§ Dataset records
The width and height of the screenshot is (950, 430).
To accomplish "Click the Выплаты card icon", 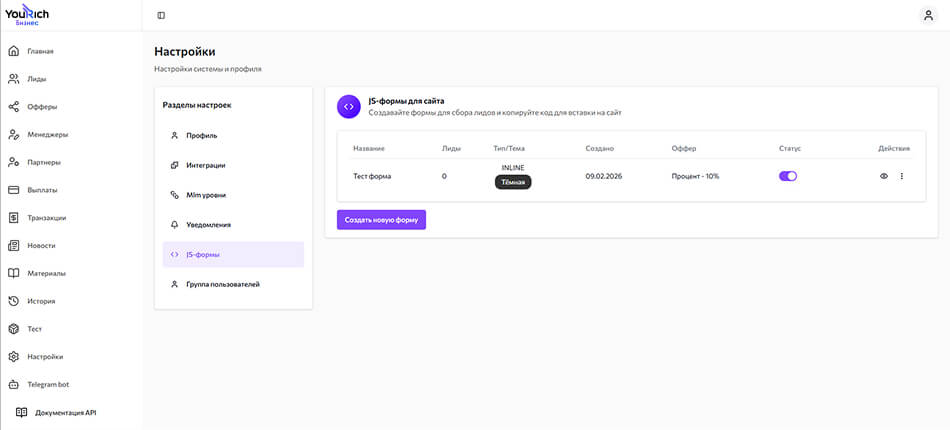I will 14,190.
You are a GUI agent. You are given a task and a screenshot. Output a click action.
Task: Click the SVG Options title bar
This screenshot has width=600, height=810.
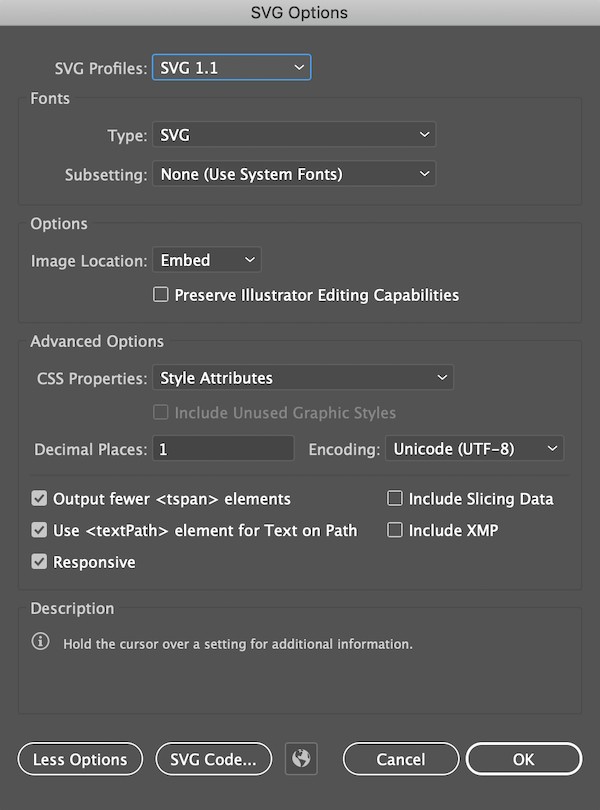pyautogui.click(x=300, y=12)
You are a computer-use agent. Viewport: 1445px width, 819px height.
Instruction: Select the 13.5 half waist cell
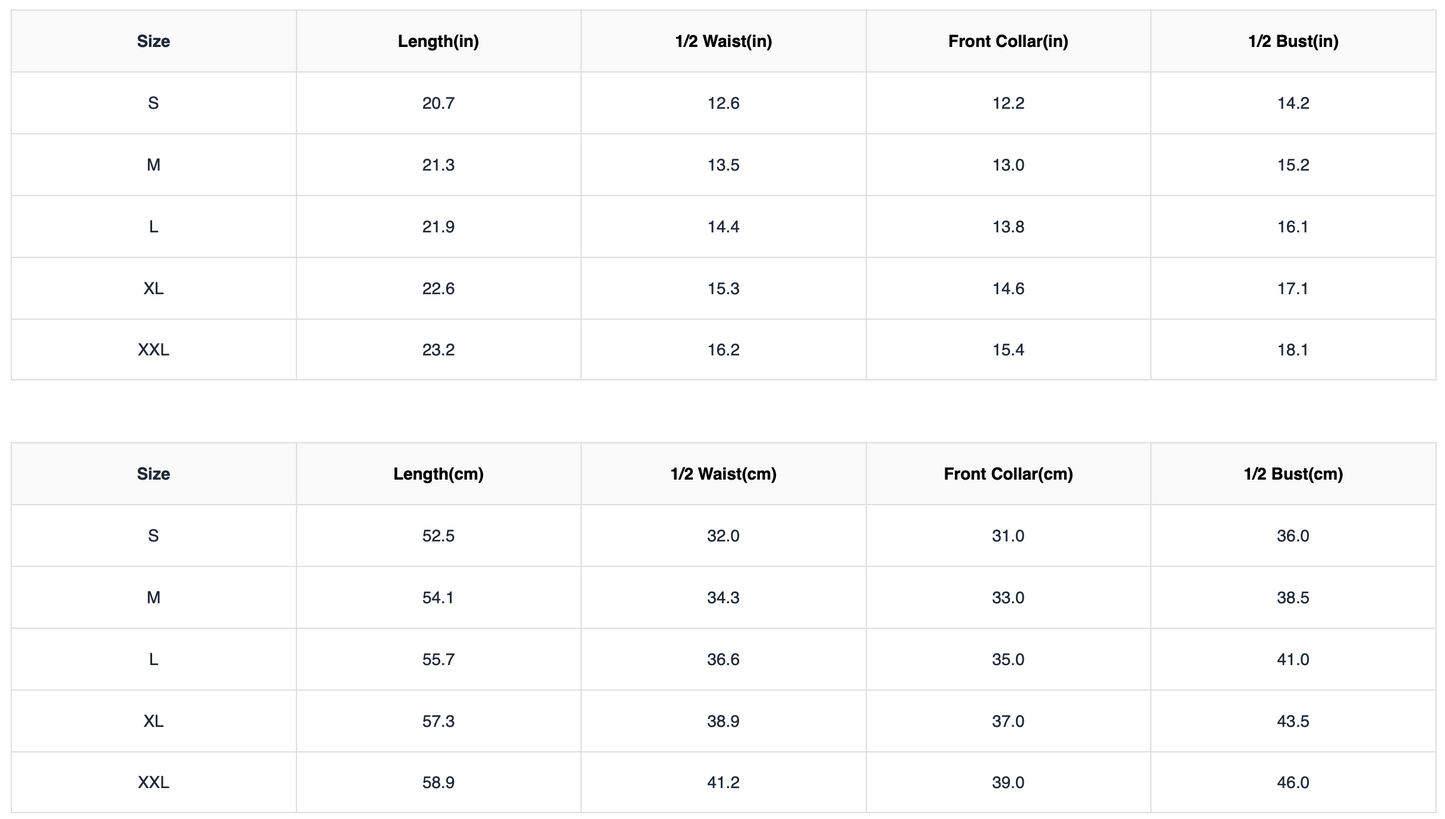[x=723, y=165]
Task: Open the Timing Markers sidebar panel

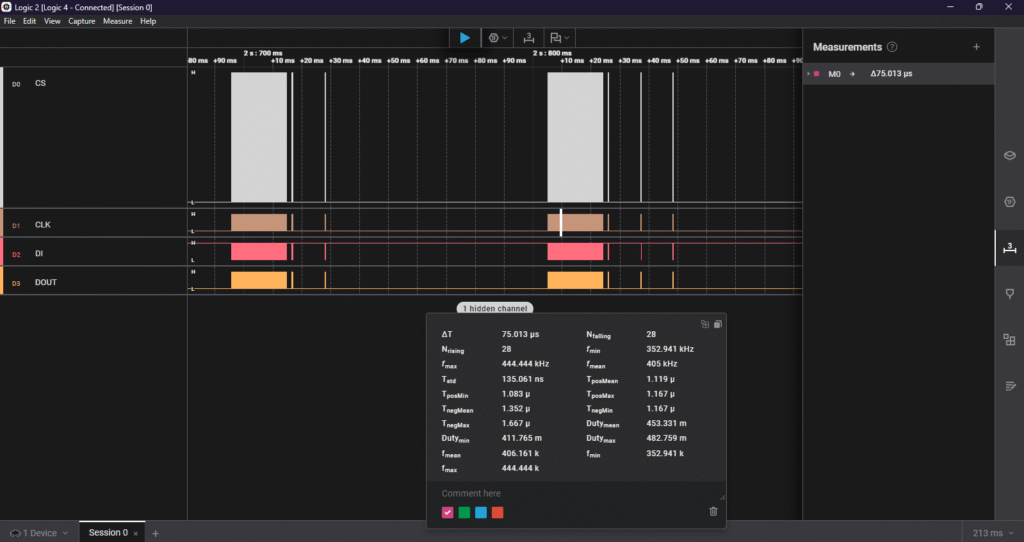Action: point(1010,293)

§ Instruction
Rewrite the lines from the one containing "You are a GUI" up to and including the one containing "[x=723, y=165]" as a two-column CSV with the headers request and answer. Each row should pair a text with its answer, with each value in one quoted field, line breaks replaced by spaces, and the pictures left out.

§ Worked solution
request,answer
"You are a GUI agent. You are given a task and a screenshot. Output a click action. Task: Click the SVG Options title bar This screenshot has width=600, height=810.","pyautogui.click(x=300, y=12)"
"You are a computer-use agent. Viewport: 1445px width, 819px height. Instruction: Select the 13.5 half waist cell","[x=723, y=165]"